On Thu, 2005-10-13 at 12:54 -0700, Linus Torvalds wrote:
> It also sounds like your patch is broken: allowing partial short writes is
> in explicit violation of the POSIX specs, and breaks the only thing that
> PIPE_BUF _really_ guarantees, namely that writes smaller than that size
> must be atomic.

That guarantee is still there, because short writes take place on the
last buffer in use. We either have a full PAGE_SIZE or more bytes in
the next available buffer(s), or we're on the last buffer, and the
max_write code kicks in and we control writes in PIPE_BUF increments.

I wrote a short test program to make sure writes < PIPE_BUF length are
still atomic (by reading PIPE_BUF/2 bytes from a full pipe and then
trying to write PIPE_BUF * (3/4) bytes to it), and the behavior seems to
be correct (ret = -1, errno = EAGAIN).

> The _only_ guarantees wrt PIPE_BUF is literally that a write smaller than
> or equal to the PIPE_BUF will always either complete fully or not at all,
> and that a reader will see the write as an atomic packet (ie two writers
> will never have their write buffers interleaved within such a single
> "write()" system call).
>
> How empty the pipe has to be for a write to be able to do so is outside
> the spec, and any code (including LSB tests) that depends on it is broken.
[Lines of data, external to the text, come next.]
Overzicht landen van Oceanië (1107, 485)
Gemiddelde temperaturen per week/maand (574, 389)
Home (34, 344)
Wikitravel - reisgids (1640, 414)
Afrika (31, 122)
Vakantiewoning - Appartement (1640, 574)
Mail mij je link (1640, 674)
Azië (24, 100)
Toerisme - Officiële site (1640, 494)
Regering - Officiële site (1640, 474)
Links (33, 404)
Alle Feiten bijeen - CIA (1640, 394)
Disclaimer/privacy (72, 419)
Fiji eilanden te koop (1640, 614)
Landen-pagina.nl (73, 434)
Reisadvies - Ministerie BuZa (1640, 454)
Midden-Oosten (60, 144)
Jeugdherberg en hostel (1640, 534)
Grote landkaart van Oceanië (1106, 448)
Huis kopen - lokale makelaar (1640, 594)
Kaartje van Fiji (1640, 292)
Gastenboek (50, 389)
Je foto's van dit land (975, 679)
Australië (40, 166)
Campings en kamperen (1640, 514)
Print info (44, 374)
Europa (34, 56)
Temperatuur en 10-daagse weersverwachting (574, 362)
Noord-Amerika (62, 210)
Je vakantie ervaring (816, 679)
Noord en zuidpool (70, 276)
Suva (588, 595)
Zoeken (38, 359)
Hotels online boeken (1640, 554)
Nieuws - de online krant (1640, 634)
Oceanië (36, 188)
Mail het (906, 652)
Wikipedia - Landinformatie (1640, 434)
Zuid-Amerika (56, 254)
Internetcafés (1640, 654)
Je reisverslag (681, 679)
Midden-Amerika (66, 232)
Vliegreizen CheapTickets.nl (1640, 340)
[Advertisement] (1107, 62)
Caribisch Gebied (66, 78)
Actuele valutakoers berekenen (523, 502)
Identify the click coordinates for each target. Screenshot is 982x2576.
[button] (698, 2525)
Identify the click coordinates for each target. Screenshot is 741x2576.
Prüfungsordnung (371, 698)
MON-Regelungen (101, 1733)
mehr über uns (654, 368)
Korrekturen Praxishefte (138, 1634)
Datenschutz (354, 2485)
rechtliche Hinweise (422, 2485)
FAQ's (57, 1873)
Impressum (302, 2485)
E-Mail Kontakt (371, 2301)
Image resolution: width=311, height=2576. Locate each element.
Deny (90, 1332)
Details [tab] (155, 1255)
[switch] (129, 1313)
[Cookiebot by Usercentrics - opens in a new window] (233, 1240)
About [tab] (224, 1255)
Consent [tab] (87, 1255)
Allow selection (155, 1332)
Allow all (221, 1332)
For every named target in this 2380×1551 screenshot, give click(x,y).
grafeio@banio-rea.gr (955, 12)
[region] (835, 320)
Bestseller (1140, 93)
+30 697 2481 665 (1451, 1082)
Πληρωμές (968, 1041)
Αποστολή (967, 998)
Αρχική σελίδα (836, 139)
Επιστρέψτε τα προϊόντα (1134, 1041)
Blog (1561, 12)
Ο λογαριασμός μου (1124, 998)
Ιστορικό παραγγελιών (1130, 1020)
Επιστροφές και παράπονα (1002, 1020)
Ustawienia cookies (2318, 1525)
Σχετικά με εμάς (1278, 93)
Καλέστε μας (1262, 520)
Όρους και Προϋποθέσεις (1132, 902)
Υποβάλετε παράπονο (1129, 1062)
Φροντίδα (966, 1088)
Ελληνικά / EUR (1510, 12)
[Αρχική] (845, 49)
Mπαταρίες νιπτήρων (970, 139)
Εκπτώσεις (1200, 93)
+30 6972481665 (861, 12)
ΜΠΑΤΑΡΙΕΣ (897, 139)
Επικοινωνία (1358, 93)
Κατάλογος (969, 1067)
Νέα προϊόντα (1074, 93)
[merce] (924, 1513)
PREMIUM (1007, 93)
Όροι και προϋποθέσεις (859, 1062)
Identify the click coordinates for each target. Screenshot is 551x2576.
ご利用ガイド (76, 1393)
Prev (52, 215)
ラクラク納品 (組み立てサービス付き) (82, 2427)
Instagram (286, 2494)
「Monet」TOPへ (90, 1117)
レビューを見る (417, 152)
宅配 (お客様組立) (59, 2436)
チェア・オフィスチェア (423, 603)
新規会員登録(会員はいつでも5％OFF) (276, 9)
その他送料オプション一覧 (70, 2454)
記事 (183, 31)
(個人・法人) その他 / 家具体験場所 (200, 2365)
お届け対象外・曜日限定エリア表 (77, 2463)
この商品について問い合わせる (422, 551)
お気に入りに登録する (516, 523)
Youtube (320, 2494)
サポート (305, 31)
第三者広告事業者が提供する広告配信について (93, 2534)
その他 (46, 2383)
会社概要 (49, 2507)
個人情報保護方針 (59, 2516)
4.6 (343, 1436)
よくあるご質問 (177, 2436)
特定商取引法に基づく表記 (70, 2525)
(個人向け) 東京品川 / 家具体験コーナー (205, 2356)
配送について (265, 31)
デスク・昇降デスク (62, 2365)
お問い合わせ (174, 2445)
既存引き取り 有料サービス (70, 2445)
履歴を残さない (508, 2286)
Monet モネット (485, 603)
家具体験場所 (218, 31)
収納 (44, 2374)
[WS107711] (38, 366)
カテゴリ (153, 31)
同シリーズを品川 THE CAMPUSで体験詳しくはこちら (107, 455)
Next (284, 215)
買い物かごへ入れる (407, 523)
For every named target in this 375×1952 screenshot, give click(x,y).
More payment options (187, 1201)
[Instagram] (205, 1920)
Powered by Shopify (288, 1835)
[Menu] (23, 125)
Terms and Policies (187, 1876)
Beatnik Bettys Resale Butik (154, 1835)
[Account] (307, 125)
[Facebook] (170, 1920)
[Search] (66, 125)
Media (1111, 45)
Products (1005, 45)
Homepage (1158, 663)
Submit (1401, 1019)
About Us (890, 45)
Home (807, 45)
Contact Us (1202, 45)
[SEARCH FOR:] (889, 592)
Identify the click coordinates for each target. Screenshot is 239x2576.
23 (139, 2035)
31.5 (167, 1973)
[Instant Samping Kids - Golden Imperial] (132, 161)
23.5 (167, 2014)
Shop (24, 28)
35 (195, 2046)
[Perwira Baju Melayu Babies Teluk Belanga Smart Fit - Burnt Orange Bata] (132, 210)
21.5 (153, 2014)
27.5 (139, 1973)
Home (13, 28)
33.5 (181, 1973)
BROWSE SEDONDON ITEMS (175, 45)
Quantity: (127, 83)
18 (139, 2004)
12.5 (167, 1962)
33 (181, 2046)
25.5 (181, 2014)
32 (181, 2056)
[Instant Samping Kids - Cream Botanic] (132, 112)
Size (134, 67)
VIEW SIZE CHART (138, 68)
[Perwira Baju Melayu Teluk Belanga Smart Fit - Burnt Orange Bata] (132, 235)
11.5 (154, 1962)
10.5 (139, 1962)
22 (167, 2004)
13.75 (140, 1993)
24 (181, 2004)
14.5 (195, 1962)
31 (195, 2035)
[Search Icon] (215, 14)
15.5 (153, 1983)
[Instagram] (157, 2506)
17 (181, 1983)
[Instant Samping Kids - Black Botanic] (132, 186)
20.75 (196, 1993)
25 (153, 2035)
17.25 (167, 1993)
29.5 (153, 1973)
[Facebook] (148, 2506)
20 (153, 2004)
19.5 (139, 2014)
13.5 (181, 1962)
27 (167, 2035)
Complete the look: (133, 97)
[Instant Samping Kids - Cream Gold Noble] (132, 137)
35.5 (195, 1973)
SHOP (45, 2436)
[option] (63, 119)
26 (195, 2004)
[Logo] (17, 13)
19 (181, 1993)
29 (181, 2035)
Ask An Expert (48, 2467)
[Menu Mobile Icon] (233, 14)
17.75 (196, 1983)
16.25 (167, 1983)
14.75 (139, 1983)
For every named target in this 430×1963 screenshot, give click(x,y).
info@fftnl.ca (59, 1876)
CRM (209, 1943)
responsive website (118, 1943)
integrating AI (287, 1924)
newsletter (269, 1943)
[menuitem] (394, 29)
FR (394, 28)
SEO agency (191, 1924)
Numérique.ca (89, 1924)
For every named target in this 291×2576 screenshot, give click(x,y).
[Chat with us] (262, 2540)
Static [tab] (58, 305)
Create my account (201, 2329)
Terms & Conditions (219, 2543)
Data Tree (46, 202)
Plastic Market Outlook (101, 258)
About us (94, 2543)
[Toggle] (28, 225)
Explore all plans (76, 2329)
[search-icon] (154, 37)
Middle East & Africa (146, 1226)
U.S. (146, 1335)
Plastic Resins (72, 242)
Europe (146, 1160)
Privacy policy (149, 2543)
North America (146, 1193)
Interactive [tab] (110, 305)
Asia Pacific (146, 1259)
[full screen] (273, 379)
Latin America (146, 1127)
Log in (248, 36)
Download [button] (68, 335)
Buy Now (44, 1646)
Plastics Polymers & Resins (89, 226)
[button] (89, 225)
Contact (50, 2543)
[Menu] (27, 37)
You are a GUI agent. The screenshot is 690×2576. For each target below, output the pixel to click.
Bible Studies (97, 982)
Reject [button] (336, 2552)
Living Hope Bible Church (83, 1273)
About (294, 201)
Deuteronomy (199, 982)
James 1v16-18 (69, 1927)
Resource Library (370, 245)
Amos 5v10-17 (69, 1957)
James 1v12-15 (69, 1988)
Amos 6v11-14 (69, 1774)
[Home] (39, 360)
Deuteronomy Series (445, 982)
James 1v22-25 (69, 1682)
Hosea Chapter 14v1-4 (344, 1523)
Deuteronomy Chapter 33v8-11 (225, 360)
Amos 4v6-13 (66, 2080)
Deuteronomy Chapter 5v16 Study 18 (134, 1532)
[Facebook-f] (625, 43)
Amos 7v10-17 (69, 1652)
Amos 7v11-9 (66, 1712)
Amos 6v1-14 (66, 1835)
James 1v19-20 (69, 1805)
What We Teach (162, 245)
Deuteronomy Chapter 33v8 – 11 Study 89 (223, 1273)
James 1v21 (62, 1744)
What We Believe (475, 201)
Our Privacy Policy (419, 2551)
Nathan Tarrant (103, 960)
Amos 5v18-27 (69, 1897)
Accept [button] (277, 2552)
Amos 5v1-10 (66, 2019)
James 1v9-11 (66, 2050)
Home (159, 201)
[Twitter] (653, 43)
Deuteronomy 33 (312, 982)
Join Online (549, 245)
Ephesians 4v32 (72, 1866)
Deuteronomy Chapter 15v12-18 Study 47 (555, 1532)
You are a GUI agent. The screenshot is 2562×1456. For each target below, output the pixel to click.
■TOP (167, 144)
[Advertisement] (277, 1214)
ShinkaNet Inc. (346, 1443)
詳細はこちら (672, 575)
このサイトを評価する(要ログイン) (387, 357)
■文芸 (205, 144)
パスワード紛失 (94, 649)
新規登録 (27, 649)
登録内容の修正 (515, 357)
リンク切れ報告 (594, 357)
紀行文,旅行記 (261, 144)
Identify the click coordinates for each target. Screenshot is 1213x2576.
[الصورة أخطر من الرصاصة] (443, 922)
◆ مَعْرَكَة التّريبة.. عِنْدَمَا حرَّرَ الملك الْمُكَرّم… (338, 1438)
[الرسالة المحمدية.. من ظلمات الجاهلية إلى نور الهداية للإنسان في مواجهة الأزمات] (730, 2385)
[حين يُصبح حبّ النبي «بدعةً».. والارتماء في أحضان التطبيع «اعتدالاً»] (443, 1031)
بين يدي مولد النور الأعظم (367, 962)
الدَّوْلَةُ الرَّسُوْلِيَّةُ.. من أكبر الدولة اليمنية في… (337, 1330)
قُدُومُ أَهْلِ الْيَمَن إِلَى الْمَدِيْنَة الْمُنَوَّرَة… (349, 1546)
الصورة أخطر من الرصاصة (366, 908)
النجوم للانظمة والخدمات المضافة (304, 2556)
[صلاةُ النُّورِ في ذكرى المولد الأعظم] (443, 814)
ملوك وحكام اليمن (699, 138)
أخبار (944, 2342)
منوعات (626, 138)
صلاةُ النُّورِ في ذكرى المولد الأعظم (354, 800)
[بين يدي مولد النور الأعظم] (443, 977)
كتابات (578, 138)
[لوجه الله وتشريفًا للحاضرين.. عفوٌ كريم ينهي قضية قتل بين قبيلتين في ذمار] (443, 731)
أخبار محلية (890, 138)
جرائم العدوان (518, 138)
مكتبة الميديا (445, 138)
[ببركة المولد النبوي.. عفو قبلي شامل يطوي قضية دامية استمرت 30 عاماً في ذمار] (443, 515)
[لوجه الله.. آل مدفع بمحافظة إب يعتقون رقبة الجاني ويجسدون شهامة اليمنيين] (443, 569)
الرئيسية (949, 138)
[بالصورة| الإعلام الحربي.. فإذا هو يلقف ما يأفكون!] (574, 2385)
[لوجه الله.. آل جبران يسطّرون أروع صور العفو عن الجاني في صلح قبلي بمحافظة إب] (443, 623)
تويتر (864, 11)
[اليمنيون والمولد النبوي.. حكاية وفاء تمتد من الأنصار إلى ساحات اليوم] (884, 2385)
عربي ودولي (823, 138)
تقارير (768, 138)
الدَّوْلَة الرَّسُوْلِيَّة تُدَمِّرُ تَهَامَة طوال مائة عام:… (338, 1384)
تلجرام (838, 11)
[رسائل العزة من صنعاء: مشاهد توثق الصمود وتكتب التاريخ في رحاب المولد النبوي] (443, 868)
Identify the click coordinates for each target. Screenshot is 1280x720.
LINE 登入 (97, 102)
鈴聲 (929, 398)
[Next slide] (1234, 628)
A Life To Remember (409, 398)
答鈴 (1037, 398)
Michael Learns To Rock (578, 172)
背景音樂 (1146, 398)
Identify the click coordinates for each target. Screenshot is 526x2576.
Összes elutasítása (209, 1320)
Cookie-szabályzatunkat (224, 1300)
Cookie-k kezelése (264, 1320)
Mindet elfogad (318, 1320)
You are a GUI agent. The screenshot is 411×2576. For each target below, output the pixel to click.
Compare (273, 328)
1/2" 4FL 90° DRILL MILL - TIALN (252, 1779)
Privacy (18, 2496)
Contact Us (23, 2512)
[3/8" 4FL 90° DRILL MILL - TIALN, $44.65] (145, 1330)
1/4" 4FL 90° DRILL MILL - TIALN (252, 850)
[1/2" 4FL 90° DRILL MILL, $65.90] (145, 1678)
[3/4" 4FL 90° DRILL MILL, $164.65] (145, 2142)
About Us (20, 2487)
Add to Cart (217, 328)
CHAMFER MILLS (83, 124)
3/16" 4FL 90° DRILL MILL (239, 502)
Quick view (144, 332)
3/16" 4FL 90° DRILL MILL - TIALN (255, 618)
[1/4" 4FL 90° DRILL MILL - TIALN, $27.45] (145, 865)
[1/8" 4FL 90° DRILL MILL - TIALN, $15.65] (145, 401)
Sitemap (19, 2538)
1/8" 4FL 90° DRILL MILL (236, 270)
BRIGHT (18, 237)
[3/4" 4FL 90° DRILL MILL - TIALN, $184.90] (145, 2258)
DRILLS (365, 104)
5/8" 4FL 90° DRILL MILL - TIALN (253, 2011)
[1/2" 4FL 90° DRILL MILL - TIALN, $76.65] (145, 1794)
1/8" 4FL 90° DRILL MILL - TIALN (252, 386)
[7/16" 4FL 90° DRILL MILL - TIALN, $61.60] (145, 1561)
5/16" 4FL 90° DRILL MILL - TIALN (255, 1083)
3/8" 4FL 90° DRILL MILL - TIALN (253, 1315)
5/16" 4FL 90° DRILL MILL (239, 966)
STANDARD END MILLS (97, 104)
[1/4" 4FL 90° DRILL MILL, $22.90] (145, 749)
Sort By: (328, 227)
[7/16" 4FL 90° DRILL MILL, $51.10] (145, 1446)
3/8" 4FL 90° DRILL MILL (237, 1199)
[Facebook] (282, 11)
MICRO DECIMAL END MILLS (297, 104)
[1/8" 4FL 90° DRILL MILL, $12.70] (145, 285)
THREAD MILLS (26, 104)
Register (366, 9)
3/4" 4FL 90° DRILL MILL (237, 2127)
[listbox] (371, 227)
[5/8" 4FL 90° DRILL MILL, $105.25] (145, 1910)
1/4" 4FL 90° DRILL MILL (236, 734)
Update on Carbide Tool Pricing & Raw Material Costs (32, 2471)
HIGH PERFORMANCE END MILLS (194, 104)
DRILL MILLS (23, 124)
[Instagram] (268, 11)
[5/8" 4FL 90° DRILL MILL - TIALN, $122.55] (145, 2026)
Hmm. My reading was different, but on reflection you seem to be more
accurate. I suppose I will have to bring this to the attention to the
LSB.

I will give one more reason to consider the patch. Whatever the spec
said, the kernel's behavior has changed, and only for certain
architectures. On ia64 (at least), the amount one must read from a pipe
in order to unblock it cannot be determined except via extreme means
(parsing a kernel config, doing test pipe I/O to try and deduce
PAGE_SIZE, etc.) There may be benefit in restoring the previous
behavior, which my patch does without sacrificing the benefits of the
new pipe code.

Of course, that's up to you to decide. Thanks for your time.